Inside Gaming: Bets make Super Bowl even bigger

28 January 2015

LAS VEGAS -- Imagine for a moment that Las Vegas-style sports wagering was legal in other states.

Maybe the NFL's negative attitude toward betting would be relaxed.

That way, Strip casinos could advertise their Sunday events as Super Bowl parties, rather than hiding behind the term "Big Game," out of fear of trademark lawsuits by NFL attorneys.

The hoopla and festivities surrounding the 49th Super Bowl wouldn't be any more heightened.

Wagering aside, Sunday's game between the defending champion Seattle Seahawks and the New England Patriots sells itself.

Controversy around New England's underinflated footballs, the silence of Seahawk Marshawn Lynch versus teammate Richard Sherman's constant motor mouth, and the "love him or hate him" attitude regarding Patriots coach Bill Belichick make the game a must-watch for football fans and nonfans alike.

In Nevada — especially on the Strip — gambling enhances the action.

Last year's Super Bowl was a milestone, according the Nevada State Gaming Control Board. Sports books won $19.7 million from a record $119.4 million wagered on the Seahawks' 43-8 win over the Denver Broncos.

Sports book operators are quietly saying this year's matchup could top last year's betting handle.

The teams and the location — the game will be played in Phoenix — all factor into Las Vegas's benefit.

Sports betting is at all-time high in Nevada. In November, gamblers wagered a single-month record $535 million on sports, which included a record $400.7 million on college and professional football.

When December and year-end numbers are released Thursday, additional records could be set.

Technology advancements, such as mobile sports wagering applications and in-game betting, help fuel interest in the activity. For the Super Bowl, the hundreds of proposition wagers offered by Nevada sports books enhance the attraction.

The debate over legalizing sports wagering outside Nevada has grown, thanks to two moments last year.

National Basketball Association Commissioner Adam Silver in November wrote in a New York Times Op-Ed piece that expanded sports wagering in the United States should be legalized and regulated. He became the first CEO of a major sports league to advocate for the change.

"Sports betting should be brought out of the underground and into the sunlight," Silver wrote.

Meanwhile, New Jersey has been fighting since 2012 to legalize sports wagering at the state's casinos and racetracks as a way to prop up the Garden State's sagging gaming industry. A federal judge blocked the state's proposed law in November and supporters hope an appellate court will take up the issue this year.

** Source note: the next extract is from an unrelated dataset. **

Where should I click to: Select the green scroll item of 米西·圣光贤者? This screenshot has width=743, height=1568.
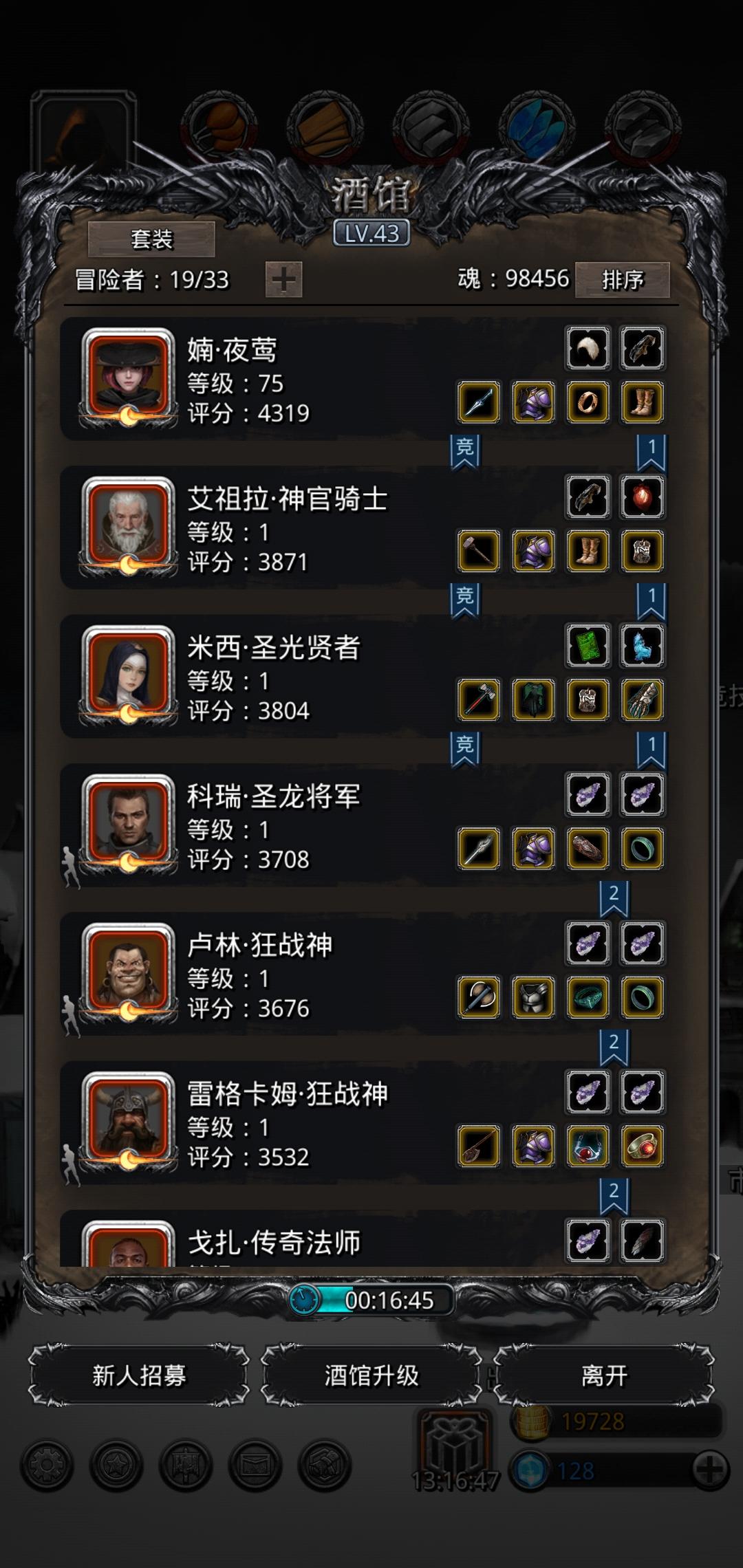pyautogui.click(x=588, y=646)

The Washington-based American Gaming Association wants its members to choose the best course to take on legalized sports wagering.

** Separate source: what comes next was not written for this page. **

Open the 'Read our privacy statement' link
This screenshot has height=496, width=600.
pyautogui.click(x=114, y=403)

Last week, in a speech at the U.S. Conference of Mayors meeting in Washington, association CEO Geoff Freeman said an estimated $3.8 billion would be illegally wagered on the Super Bowl, 38 times more than will be bet legally in Nevada.

Illegal bookies don't report earnings to the Internal Revenue Service, so the association estimated the total using various public numbers and figures concerning legal and illegal gambling.

But Freeman's message to the mayors was clear: Bring gambling — particularly sports gambling — out of the shadows and into the open, where it can be properly regulated.

The 1992 Professional and Amateur Sports Protection Act, known as PASPA, banned sports wagering except in Nevada, Delaware, Oregon and Montana. The other three states offer only small stakes betting through parlay cards or a lottery.

Two New Jersey congressmen — Frank LoBiondo, a Republican whose district includes Atlantic City, and Democrat Frank Pallone — introduced legislation last week that would exempt the the state from PASPA.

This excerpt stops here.